My latest muse is emergence. My post on emergent features demonstrates that. What it doesn’t demonstrate, however, is my strong belief that in the very near future we’ll see many more features displaying emergent behavior. This will mostly come in the way of popularity aggregators, as Robin Good has called them. Examples include trendalicious, del.icio.us popular, NYTimes most emailed articles…you’ll start noticing them everywhere.

Yesterday while in a Barnes and Noble in Peabody, MA I took a look at the book Emergence by Steven Johnson (one of Amazon’s Best of 2001). In it, Johnson talks about the study of slime molds, which appear to display the behavior of a single organism despite being made up of many, many smaller ones.

One of the earlier theories as to how this happens is a theory in which there are many “controller” organisms spread throughout the mold that have more authority than others. When they give orders, the group responds. As Johnson humorously points out, though, the only problem with this theory is that there was no evidence of it: nobody could find a “controller” organism.

It turns out that the organisms do take cues from each other, and “messages” spread throughout the mold. All the organisms are equal, though, so it’s still hard to tell how the organisms make “decisions” about what to do. It occurred to me that this is exactly how humans learn. We watch what others do, and imitate it. Then, we see consequences and alter our future behavior.

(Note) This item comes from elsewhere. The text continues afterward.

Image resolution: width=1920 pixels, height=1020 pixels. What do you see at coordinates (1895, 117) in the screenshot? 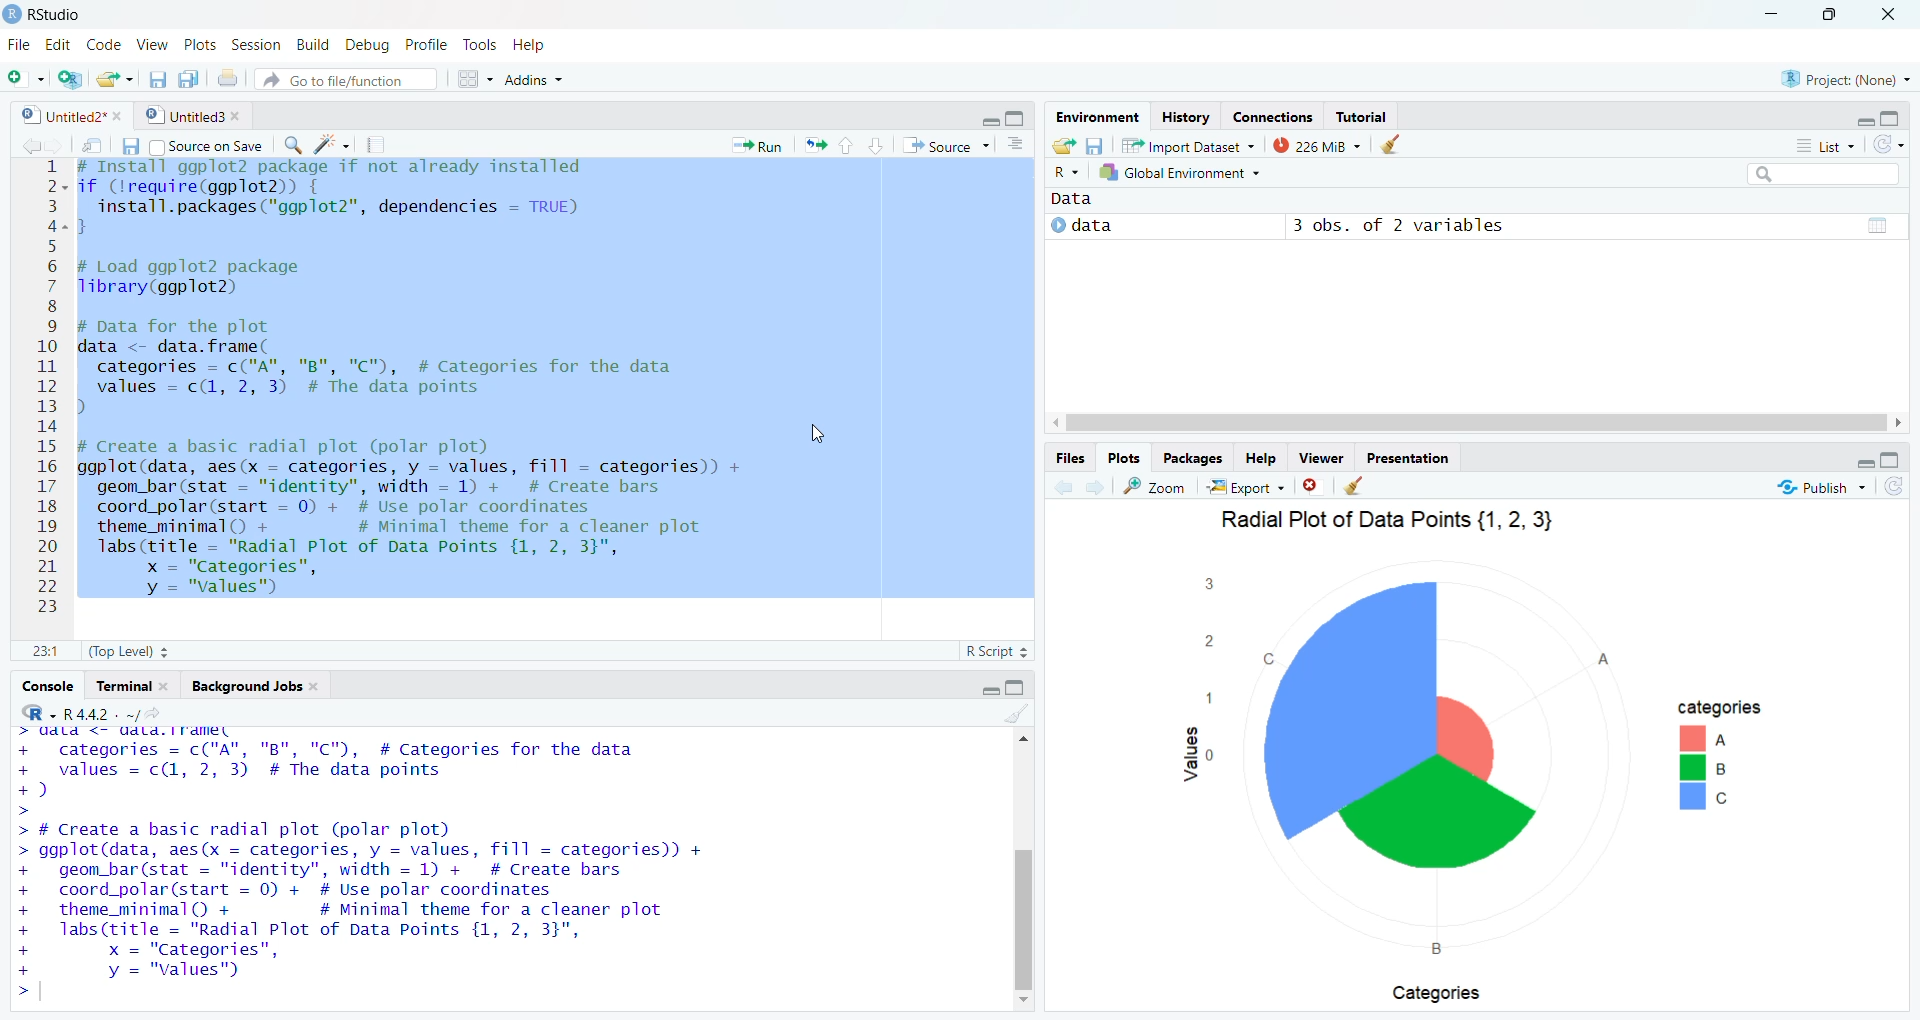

In the beginning of any new endeavour, however, we repeat this process. Without experience, or anything else to go on, we simply mimic what others do. Or, being careful not to “copy”, we alter very slightly what we’ve seen others do, thus making it our own. We do it in our own style, but we sure as heck didn’t create the whole of it!

Thus the rise and success of popular things. And popularity aggregators. Look for more of them in the future: after all, everybody’s doing it.